United States Securities and Exchange Commission

Division of Corporation Finance

Mail Stop 4561

100 F Street, N.E.

Washington, D.C. 20549

Attention:    Mara Ransom
   Katherine Bagley
Re:   

Phreesia, Inc.

Victor Kats Resignation Letter

Dear Ms. Ransom and Ms. Bagley:

On behalf of Phreesia, Inc. (the “Company”), we submit the enclosed resignation letter (the “Resignation Letter”) of Victor Kats, a member of the board of directors (the “Board”) of the Company.

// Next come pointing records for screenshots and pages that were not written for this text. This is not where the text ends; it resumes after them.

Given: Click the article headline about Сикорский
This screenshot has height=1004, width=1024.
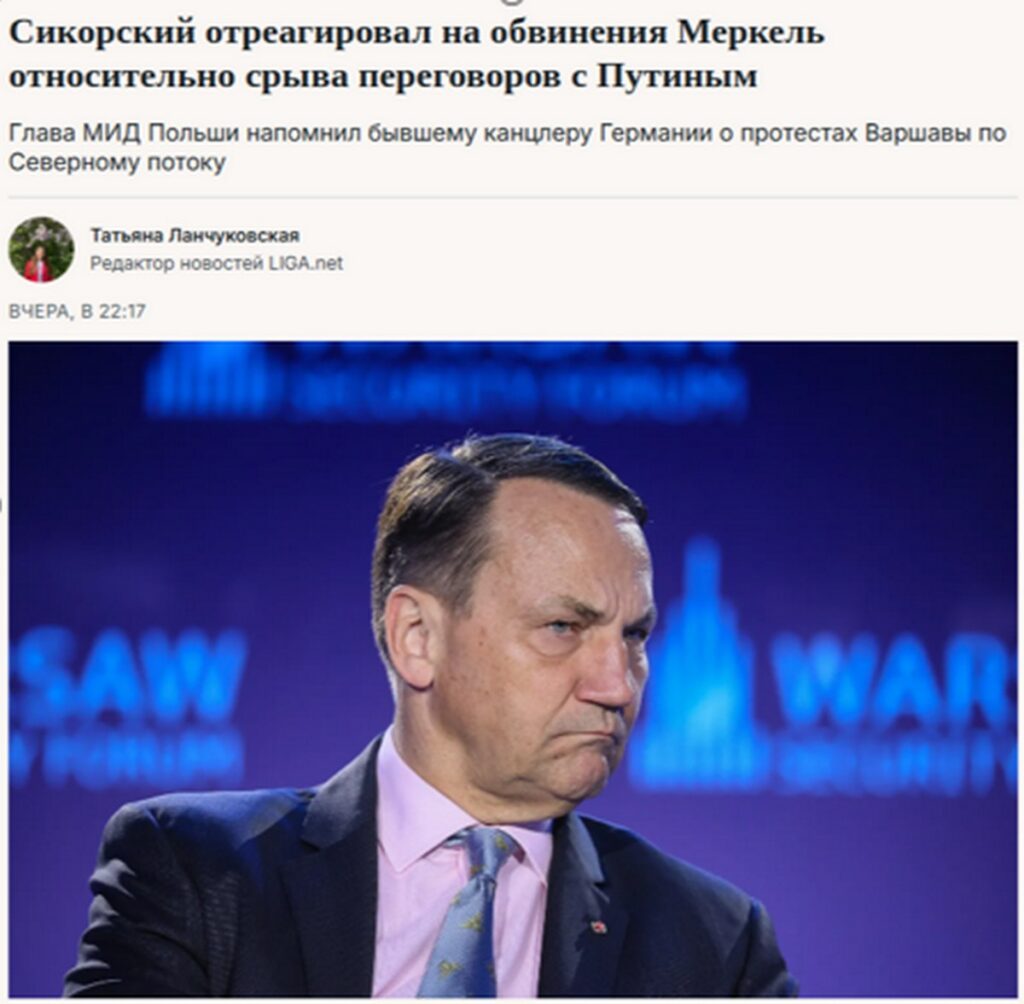Looking at the screenshot, I should [417, 54].
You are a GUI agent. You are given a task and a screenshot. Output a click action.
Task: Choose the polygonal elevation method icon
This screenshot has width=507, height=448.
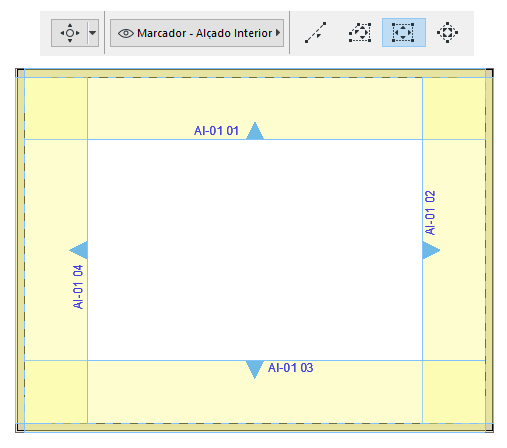360,33
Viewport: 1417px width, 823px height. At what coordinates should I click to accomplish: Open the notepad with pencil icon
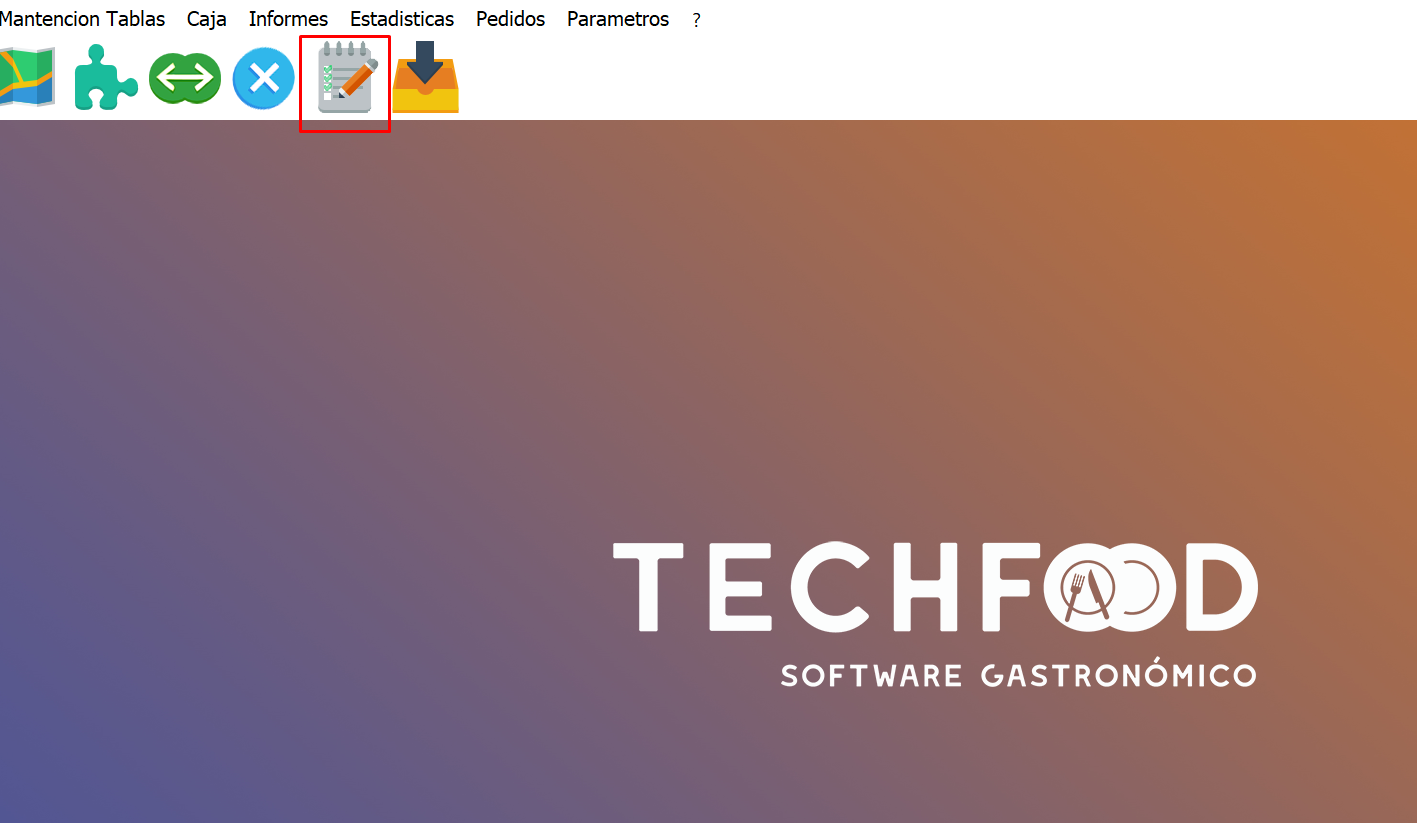point(346,78)
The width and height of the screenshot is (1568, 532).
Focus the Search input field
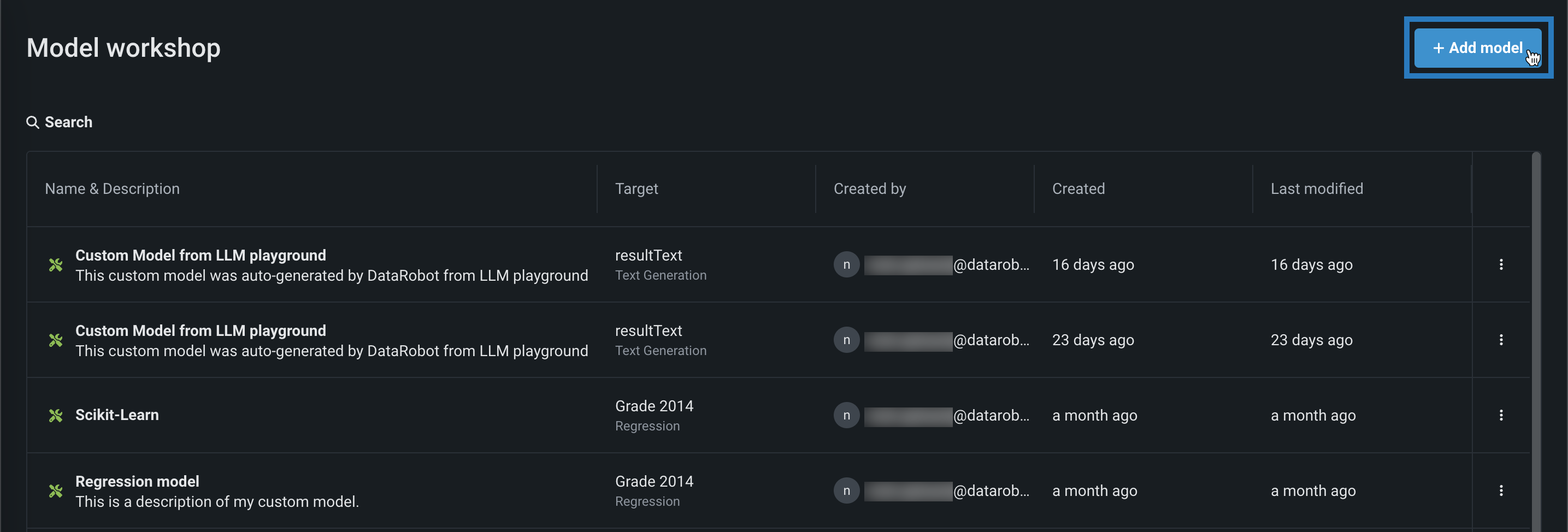click(69, 122)
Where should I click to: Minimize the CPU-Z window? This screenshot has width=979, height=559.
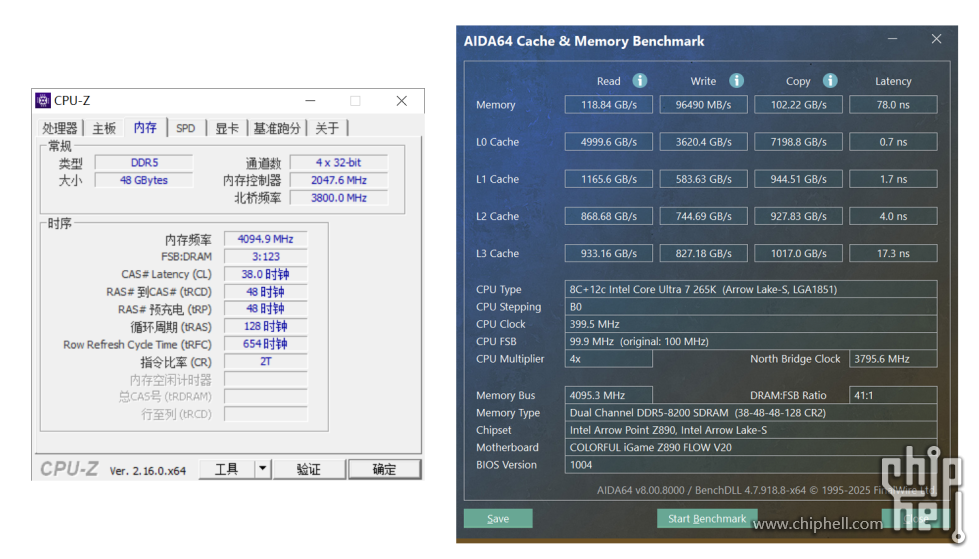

The Resignation Letter was previously delivered to the Company to inform it that Mr. Kats will automatically resign as a member of the Board effective as of immediately prior to, and contingent upon, the effectiveness of the Company’s registration statement on Form S-1, and that Mr. Kats will not be responsible for any part of such registration statement.

This letter is being furnished to the staff of the Division of Corporation Finance (the “Staff”) of the U.S. Securities and Exchange Commission in accordance with Section 11(b)(1) of the Securities Act of 1933, as amended, to notify the Staff that Mr. Kats will not be responsible for the contents of the Company’s registration statement on Form S-1 (File No. 333-232264), including any amendments thereto.

If you should have any questions regarding these matters, please contact the undersigned at (212) 813–8853.

Sincerely,

/s/ Edwin M. O’Connor

Edwin M. O’Connor, Esq.

 

cc:

Chaim Indig, Phreesia, Inc.

Thomas Altier, Phreesia, Inc.

Charles Kallenbach, Phreesia, Inc.

John J. Egan, Goodwin Procter LLP

Andrew R. Pusar, Goodwin Procter LLP


June 30, 2019

Board of Directors

Phreesia, Inc.

432 Park Avenue South

12th Floor

New York, NY 10016

Re: Director Resignation

Ladies and Gentlemen:

I, Victor Kats, write to inform you that I hereby automatically resign from the board of directors (the “Board”) of Phreesia, Inc., a Delaware corporation (the “Company”), and all committees of the Board, effective as of immediately prior to, and contingent upon, the effectiveness of the Company’s registration statement on Form S-1 in connection with the Company’s initial public offering, and that I will not be responsible for any part of such registration statement.